There was also the machinery ring, running on the north, west east, and south sides of the Square. Bales of hay, tractors, garden equipment. I saw an old corn sheller, lawn mowers, piles and piles and piles of everything that I don’t know the name of – but the auctioneer did.
Many don’t know that those auctioneers are volunteers. They spend the whole day putting on a show as they take bids and try to get top dollar for the sellers and the fire department, who gets a small percentage.
This year, one of the longtime auctioneers, Randy Speckman of Tecumseh, was missing in action. Cancer had taken him days before the auction. But Randy’s co-worker Dakotah Falk did Randy proud. Clay had Quest Flesner of Hannibal to back him up. Wes DeBuhr of Auburn was back, as was Steve Kostal of Odell.
Steve Kostal, by the way, has been crying auctions since 1983. That’s right almost 40 years. I think he deserves another story just about him one of these days. He says he used to help Ab Christensen. Also stepping in was auctioneer Lane Meyer, who is an independent who jumps in and helps at this and other consignment sales.
In the trailer handing out numbers and taking in money were volunteers Kelly Findlay, Amy Huzeker, Jessica Kreifel, and Stefanie Rauner.
The volunteer fire fighters stood shoulder to shoulder all day long. Some had been busy the day before, as folks brought their stuff into the auction, filling up all four sides of the Square.
On the day of the auction, a team of at least two worked with the auctioneers one with a flagpole that he placed on the item being bid on and the other as a bid taker, identifying and relaying bids to the auctioneer. These were the men who show up if you have a field fire, or a shed on fire, or you are pinned in your truck after a road accident. They need equipment and training, and they are willing to work for that money. This is their main fundraiser of the year.
The sale has been going on for over 50 years. It has spawned fundraisers for other groups, too.
The congregation of the Methodist Church, standing proudly at the northwest corner of the Square, has long had a soup lunch and bake sale, and traditionally sells out no matter how much chicken noodle soup and vegetable beef soup they make.
The American Legion gave up its long-time food stand this year but they still held a raffle for a couple of nice guns, a Henry Repeating Arms Lever Action .22 LR rifle and a Ruger K10/22 NRA TD semiautomatic .22 rifle.
The Table Rock Community Club, a relative newcomer, has a fundraiser for the annual fair.

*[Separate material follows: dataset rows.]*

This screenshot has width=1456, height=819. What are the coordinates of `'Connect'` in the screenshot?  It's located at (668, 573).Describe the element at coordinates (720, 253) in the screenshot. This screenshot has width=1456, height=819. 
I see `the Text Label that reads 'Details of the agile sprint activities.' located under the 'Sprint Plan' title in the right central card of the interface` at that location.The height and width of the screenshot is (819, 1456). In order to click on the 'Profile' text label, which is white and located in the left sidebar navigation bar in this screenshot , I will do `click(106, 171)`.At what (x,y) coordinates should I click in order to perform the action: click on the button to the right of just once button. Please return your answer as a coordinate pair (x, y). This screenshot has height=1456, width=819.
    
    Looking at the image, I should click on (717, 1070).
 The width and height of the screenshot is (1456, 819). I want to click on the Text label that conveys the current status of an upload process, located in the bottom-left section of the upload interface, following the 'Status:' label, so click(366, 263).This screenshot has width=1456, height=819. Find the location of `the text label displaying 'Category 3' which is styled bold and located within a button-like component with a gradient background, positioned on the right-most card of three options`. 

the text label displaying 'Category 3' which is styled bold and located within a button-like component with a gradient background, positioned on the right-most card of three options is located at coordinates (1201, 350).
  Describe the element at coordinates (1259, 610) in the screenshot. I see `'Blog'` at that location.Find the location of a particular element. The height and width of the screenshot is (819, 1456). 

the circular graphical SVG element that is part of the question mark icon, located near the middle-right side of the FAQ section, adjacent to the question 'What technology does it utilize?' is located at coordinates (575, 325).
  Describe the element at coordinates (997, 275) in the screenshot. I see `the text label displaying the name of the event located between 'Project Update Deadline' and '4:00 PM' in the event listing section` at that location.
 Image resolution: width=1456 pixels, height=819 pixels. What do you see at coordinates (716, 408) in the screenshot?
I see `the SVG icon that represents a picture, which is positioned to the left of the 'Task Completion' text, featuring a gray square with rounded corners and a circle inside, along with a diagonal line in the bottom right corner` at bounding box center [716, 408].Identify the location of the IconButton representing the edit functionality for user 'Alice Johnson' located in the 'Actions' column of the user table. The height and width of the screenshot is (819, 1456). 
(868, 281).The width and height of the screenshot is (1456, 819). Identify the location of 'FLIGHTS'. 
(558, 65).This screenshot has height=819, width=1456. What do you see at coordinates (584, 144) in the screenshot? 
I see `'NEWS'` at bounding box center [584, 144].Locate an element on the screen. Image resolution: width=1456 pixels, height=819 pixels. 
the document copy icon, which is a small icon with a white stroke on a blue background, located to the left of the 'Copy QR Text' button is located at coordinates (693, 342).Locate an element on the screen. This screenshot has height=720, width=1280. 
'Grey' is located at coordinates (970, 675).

Volunteers whomped up over 100 dozen kolaches, using 100 pounds of flour. They sold almost 400 of Garrett Rogge’s pulled pork sandwiches, and those sandwiches were darn good – moist, fluffy, and tender. They also served up gallons of the popular Table Rock Tiger blend of coffee, hand roasted and donated by Matt Boshart of Reboot Coffee .
There was one other byproduct of the sale: the new playground equipment. We love having kids in Table Rock, and this year bought new playground equipment. It cost more money than expected, as things sometimes do, but I hope the Village Board members were able to take a peek at what was happening at their new playground.
Kids swarmed all over the playground all day long. Nothing was left unplayed on. My niece wanted to swing in the new tandem swings, and little partners came up constantly to join her. The merry-go-round never stopped.
It was a fine day for playing in the park. It was a fine day for an auction. It was a fine day to be in Table Rock, Nebraska.